Na minha cabeça, prevendo do que se tratava, sabia que realmente haveria alguma dificuldade e lentidão, mas estava certa que concluiria a compra até por volta de 1h30 da manhã. Repetindo: calculei prevendo atraso e demora. A verdade é que às tais 2h37 nenhum de nós três havia conseguido comprar o ingresso e T (descabelado) já tinha se mudado aqui para casa por minha conexão ser mais rápida. Eu, que dos três tinha conseguido ir mais longe - digitando todos os dados do cartão de crédito e avançando até uma tela de confirmação de compra- continuava sem ingresso e sendo a voz a anunciar a dura realidade. Era como num episódio de ER: depois de horas tentando ressuscitar o paciente, alguém registra o horário do óbito. O servidor havia caído por volta das 2h.

Fomos dormir para, a partir das 6h, começar a tentar a compra por telefone. DDD pra São Paulo. Recomeçou a maratona. Levantei às 6h20 e não sei quantas vezes T já tinha tentado efetuar a compra. Chegando a ser atendido, a ligação caía. Desistimos do telefone, voltamos ao site. Às 6h30 R ligou informando que acabava de comprar seu ingresso. Acordei minha colega e pedi seu laptop emprestado. Tínhamos agora dois computadores na guerra dos acessos. Às 7h30, finalmente consegui comprar o meu. T tentou até às 14h sem sucesso. Ambos chegamos até bem pertinho do final da linha algumas vezes, mas só eu recebi o código de confirmação de compra e o e-mail de "parabéns, você conseguiu". Achar vale-brindes chupando mil picolés parece ser mais fácil e divertido.

No mesmo dia, visitei alguns sites de notícias para saber como andavam as vendas. Me consolou um pouco saber que a falta de sorte não era pontual, mas um abacaxi de proporções bíblicas envolvendo o país inteiro. Ao mesmo tempo, foi desesperador saber que várias pessoas tiveram a cobrança dos ingressos multiplicada pelos erros do site.

No momento, T tem três ingressos no cartão de crédito e nenhum nas mãos. Eu tenho um ingresso e três cobrados. Nenhum de nós tem o contato da empresa que, segundo as operadoras, deve ser acionada para emitir um comprovante a fim de extornar os tais débitos. Bizarro.

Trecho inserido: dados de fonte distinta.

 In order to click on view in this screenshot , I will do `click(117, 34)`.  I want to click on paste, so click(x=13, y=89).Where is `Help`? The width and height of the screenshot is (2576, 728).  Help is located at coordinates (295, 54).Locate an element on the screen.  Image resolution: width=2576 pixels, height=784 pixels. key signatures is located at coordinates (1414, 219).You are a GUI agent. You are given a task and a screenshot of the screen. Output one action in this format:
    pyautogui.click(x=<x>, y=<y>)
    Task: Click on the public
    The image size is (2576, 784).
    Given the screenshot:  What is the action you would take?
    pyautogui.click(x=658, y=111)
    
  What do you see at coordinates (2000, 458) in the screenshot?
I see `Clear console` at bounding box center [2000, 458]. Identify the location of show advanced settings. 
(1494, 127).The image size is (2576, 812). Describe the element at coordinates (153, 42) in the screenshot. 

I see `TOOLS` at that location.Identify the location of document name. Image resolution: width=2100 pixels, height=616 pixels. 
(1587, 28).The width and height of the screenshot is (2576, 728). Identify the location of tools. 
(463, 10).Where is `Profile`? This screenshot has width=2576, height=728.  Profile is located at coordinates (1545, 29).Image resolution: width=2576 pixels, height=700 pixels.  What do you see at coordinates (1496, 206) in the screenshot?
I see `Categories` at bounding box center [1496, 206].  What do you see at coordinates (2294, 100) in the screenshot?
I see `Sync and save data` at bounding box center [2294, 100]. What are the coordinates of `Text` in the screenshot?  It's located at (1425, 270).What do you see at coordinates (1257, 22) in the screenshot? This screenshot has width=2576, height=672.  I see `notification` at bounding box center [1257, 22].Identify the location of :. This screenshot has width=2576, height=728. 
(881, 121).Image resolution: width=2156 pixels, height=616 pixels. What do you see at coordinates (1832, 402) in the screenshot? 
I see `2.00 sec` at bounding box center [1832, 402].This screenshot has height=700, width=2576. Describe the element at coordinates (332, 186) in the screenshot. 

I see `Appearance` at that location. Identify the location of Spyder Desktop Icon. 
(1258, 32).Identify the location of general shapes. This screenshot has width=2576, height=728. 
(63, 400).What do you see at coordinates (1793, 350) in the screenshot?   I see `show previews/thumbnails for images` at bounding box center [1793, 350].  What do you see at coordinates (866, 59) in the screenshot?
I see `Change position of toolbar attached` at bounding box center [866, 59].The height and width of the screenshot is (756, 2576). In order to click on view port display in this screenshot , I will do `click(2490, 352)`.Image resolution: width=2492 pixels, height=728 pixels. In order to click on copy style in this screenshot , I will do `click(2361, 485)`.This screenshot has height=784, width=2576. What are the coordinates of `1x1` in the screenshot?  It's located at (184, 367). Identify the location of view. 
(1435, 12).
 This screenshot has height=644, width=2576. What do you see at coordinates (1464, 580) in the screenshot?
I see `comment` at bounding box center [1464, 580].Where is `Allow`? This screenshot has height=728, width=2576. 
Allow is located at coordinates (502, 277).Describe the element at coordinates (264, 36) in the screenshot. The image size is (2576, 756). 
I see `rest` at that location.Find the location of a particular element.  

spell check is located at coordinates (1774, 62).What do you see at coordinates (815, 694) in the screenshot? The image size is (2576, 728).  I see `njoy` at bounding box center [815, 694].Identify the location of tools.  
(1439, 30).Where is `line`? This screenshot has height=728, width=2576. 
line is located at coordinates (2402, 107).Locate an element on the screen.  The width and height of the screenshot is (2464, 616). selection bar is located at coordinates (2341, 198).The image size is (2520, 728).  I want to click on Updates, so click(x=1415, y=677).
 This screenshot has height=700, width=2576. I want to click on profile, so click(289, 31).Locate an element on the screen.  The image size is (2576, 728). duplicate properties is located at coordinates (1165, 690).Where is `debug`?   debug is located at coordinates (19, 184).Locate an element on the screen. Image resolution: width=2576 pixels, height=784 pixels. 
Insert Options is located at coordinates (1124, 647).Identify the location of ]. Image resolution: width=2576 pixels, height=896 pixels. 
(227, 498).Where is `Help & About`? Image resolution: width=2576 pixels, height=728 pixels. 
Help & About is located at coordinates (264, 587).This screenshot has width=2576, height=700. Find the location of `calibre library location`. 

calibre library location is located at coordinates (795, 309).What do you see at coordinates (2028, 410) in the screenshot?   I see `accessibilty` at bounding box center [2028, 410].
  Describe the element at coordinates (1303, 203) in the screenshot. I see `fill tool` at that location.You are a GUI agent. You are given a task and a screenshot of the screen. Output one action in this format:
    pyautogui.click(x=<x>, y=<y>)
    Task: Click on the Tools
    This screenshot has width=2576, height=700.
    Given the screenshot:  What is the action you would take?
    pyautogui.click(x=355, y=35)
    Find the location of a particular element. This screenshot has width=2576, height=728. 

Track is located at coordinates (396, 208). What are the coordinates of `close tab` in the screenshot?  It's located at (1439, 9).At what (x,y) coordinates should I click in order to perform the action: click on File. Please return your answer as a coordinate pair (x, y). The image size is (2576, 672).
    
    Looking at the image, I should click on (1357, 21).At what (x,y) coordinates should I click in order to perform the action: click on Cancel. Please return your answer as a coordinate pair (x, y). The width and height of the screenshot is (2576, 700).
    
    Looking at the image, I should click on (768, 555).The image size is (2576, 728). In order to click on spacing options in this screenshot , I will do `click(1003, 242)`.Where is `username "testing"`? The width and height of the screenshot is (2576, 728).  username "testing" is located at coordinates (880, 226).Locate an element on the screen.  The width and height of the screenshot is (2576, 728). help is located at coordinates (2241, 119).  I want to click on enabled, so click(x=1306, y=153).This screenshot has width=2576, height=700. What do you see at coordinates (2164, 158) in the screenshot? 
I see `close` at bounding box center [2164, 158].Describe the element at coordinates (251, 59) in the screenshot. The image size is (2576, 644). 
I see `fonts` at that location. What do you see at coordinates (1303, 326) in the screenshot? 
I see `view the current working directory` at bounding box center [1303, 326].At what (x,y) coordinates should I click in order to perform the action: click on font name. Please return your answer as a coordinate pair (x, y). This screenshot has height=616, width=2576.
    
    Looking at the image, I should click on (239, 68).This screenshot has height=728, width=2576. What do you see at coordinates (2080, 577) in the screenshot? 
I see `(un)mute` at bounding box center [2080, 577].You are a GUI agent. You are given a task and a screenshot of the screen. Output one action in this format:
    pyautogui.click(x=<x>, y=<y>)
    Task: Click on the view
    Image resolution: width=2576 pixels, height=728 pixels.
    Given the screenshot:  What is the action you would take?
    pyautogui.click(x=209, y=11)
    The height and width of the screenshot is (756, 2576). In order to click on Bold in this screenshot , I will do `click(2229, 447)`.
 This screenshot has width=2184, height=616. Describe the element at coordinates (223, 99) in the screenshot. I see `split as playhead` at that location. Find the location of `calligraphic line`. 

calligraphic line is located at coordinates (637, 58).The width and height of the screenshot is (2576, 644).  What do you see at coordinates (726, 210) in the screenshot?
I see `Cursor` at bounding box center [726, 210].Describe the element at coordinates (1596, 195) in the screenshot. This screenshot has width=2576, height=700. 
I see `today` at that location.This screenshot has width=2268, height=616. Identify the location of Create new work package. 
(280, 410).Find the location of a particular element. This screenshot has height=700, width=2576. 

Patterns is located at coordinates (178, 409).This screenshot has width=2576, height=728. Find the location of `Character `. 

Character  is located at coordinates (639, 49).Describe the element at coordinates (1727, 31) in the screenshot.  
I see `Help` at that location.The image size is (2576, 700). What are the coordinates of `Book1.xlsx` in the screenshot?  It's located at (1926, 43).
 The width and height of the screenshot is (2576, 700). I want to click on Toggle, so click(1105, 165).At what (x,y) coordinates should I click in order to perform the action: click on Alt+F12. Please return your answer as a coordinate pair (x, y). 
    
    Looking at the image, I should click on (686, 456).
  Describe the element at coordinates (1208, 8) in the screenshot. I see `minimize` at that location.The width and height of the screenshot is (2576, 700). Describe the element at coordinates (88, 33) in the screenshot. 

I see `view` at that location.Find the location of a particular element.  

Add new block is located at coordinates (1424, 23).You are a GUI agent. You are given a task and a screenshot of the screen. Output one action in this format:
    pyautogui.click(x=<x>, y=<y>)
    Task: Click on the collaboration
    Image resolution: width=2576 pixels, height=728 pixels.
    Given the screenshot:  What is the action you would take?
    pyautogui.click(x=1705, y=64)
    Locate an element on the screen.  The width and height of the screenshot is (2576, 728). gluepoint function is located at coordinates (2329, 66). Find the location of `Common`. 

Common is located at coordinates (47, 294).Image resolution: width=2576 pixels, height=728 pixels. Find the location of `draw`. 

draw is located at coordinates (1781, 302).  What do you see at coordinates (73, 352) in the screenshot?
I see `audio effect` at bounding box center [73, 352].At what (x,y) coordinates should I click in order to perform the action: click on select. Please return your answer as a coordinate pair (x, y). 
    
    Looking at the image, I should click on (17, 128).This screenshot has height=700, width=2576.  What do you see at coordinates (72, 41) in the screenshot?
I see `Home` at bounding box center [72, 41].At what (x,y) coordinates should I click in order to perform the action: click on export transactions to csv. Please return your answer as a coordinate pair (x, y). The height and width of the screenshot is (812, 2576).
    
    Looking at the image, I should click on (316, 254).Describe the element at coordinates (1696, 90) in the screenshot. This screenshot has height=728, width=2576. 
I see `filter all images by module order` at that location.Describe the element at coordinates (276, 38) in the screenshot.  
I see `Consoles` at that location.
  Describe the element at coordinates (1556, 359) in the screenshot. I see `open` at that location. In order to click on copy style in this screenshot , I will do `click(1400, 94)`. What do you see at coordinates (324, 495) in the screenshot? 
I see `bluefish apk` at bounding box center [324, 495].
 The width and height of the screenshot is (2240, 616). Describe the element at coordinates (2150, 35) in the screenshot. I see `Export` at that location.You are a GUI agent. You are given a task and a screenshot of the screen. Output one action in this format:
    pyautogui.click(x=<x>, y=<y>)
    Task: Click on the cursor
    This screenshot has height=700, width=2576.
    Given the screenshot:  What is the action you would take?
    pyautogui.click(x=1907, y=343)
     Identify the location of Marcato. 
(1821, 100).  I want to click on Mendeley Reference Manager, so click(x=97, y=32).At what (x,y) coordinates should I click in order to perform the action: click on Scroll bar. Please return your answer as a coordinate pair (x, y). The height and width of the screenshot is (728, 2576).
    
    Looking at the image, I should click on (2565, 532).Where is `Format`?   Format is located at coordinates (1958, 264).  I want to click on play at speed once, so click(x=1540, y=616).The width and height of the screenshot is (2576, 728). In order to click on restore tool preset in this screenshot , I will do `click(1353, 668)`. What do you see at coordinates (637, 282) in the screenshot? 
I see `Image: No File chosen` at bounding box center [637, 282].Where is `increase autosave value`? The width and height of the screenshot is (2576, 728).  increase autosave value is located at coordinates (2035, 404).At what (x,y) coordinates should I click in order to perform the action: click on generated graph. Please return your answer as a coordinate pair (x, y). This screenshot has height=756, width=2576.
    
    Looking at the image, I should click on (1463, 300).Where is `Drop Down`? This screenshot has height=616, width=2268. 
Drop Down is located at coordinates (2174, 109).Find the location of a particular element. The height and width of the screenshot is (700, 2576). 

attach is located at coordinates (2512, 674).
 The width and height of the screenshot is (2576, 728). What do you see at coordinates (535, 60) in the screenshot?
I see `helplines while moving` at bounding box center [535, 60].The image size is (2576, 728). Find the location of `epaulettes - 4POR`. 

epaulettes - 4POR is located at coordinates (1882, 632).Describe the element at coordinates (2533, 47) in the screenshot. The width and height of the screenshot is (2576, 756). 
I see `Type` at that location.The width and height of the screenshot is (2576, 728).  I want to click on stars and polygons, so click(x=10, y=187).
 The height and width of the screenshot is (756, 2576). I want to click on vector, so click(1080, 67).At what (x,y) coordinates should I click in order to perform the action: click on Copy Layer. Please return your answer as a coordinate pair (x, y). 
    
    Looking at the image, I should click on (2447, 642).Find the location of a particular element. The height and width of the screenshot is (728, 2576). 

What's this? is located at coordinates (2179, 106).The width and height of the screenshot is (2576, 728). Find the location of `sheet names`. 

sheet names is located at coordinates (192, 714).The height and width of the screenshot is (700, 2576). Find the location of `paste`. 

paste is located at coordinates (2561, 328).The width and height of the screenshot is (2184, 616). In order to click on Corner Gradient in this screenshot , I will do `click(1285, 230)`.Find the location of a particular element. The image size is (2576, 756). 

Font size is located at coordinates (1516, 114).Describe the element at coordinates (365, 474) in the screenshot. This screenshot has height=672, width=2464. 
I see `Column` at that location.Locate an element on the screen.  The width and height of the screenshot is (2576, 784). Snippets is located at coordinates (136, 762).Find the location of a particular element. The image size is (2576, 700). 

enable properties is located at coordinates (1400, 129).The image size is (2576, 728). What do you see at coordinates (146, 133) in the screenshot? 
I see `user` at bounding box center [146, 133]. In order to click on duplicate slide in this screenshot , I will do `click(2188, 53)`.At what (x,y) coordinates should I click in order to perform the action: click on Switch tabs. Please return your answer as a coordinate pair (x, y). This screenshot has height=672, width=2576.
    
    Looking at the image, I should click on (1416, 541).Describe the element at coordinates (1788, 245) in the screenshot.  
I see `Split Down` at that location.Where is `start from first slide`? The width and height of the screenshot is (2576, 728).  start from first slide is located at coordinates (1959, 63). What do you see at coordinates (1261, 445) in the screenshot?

Estou relativamente tranquila porque sei que pela quantidade de pessoas lesadas em todo o país, é impossível que fique tudo por isso mesmo. Mas estou morrendo de dó de T, que está somente com o problema e sem nenhuma garantia de diversão - depois de ter passado umas dez torturantes horas.

Detalhe é que o problema todo foi ocasionado por uma falha muito simples: o servidor não aguentou o tranco. Será possível que a empresa responsável pelas vendas não foi capaz de dimensionar a demanda de um público que há 5 anos não vê Madonna no país? E ainda no ano em que a mulher completa 50 anos? A burrada foi tão grande, que ao longo do dia eles anunciaram que os ingressos haviam se esgotado, mas depois disponibilizaram 5 servidores diferentes para que o público continuasse comprando. Hoje, às vésperas de começar a venda para os shows de São Paulo, o número subiu para 25. É espantoso deparar com esta falta de preparo.

E como se não fosse o bastante, a cereja do bolo fica por conta da tal "taxa de conveniência" de 20% - que pode chegar a R$ 120 para quem compra pista VIP inteira - uma extorsão descarada, já que não inclui entrega - o SEDEX ou até mesmo para ir buscar na bilheteria você paga por fora - e ainda causou esse transtorno e perda de tempo desgraçados em milhares de pessoas.

Tenho certeza que em dezembro tudo isso vai ser diluído na satisfação de ver um dos shows da Sticky and Sweet tour. Mas até lá, eu quero sangue e indenização!